Dentro de este sistema irracional y volátil, sin embargo, pervive la razón ilegal. Los financistas de la política peruana trabajan para dinamitar el Estado de derecho con el fin de que el Estado no se inmiscuya en sus negocios.
Lo veremos en estos días. Un excelente ejemplo son las universidades privadas de mala calidad. Luchan para zafarse de una esforzada reforma universitaria que procura impedir que sigan estafando a jóvenes peruanos. Para desmantelarla los dueños de universidades fletan políticos.

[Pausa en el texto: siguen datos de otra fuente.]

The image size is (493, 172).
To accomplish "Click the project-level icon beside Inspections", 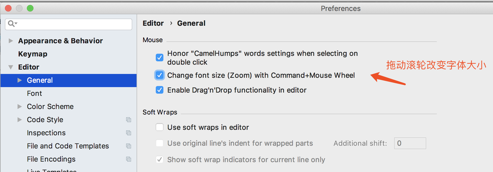I will 128,133.
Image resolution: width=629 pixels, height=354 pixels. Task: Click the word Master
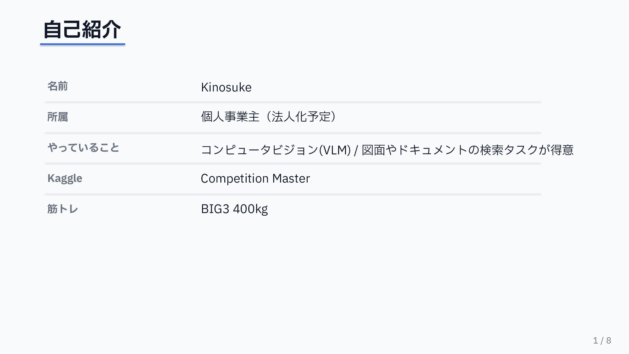tap(291, 179)
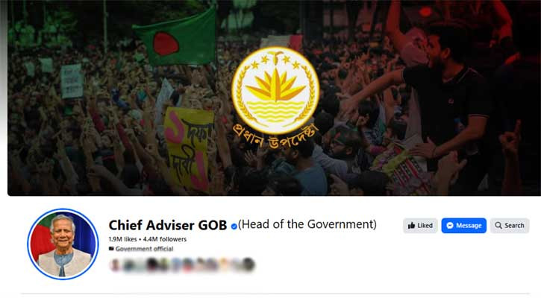The image size is (541, 298).
Task: Open Message to contact Chief Adviser GOB
Action: [x=463, y=226]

Aquí un bosquejo de lo que podríamos presenciar pronto: el presidente Merino es del partido Acción Popular, uno de cuyos líderes principales es Raúl Diez Canseco, magnate dueño de universidades; el estudio de abogados de Flores-Araoz ha defendido a la universidad Telesup, cuyos dueños poseen el partido llamado Podemos; y quien quedará a cargo de la presidencia del legislativo, forma parte del partido Alianza Para el Progreso (APP), liderado por César Acuña, dueño de un conglomerado de universidades privadas. Podemos apostar sin riesgos a que la reforma universitaria será atacada desde el primer día. Y este no es el único caso: hacen cola transportistas informales, mineros ilegales, iglesias contra la “ideología de género”, etc… El propósito es desactivar la universalidad de la ley y el Estado de derecho.
Los congresistas que han llevado a Merino a la presidencia también buscan terminar con investigaciones judiciales. De los 130 congresistas, 68 tienen juicios abiertos. El fujimorismo espera boicotear las investigaciones contra Keiko Fujimori. En Podemos buscan descarrilar las investigaciones que han generado una orden de detención para uno de sus fundadores, José Luna Gálvez. La cabeza de la bancada de Unión por el Perú, Edgar Alarcón, tiene 36 procesos abiertos y ha apoyado la vacancia esperando que el flamante presidente libere a su líder, Antauro Humala, preso por el asesinato de varios policías.
Parece que el objetivo principal de la coalición vacadora es, entonces, desmantelar el Estado de derecho y mantener el privilegio, la prebenda y la impunidad. Por eso están desesperados por nombrar cuanto antes los nuevos magistrados del Tribunal Constitucional.
Además, los vacadores han tomado el poder mientras se prepara el presupuesto público para el próximo año. Se relamen. Quieren aumentar indiscriminadamente el gasto, eliminar controles y orientarlo de manera electorera. O sea, al utilizar el dinero público con fines particulares también torpedean el Estado de derecho.
El presidente Vizcarra debía y debe ser investigado por las acusaciones ventiladas por la prensa, pero habría que ser ingenuo hasta la tontería para creer que esta coalición lo echó del poder por su entereza moral, la justificación de la vacancia.
La legalidad de lo ocurrido es controversial y no soy un constitucionalista calificado para determinar si en el Perú ha ocurrido un golpe de Estado. Pero sí ha habido un asalto al Estado.
Una coalición de políticos ligeros e intereses tóxicos intenta secuestrar la república. Si llegaran a tener éxito mereceríamos padecerlos. Pero me inclino a pensar que no será así. La ciudadanía movilizada, la prensa, la presión internacional y los bolsones saludables de institucionalidad, lo impedirán. Más aún: confío en la mediocridad política del bando vacador. Sin embargo, más allá del episodio concreto, es importante entender que, si no se realizan reformas, a esta coalición contraria a los principios de la república, le seguirán otras.
Alberto Vergara es profesor e investigador en la universidad del Pacífico, Lima.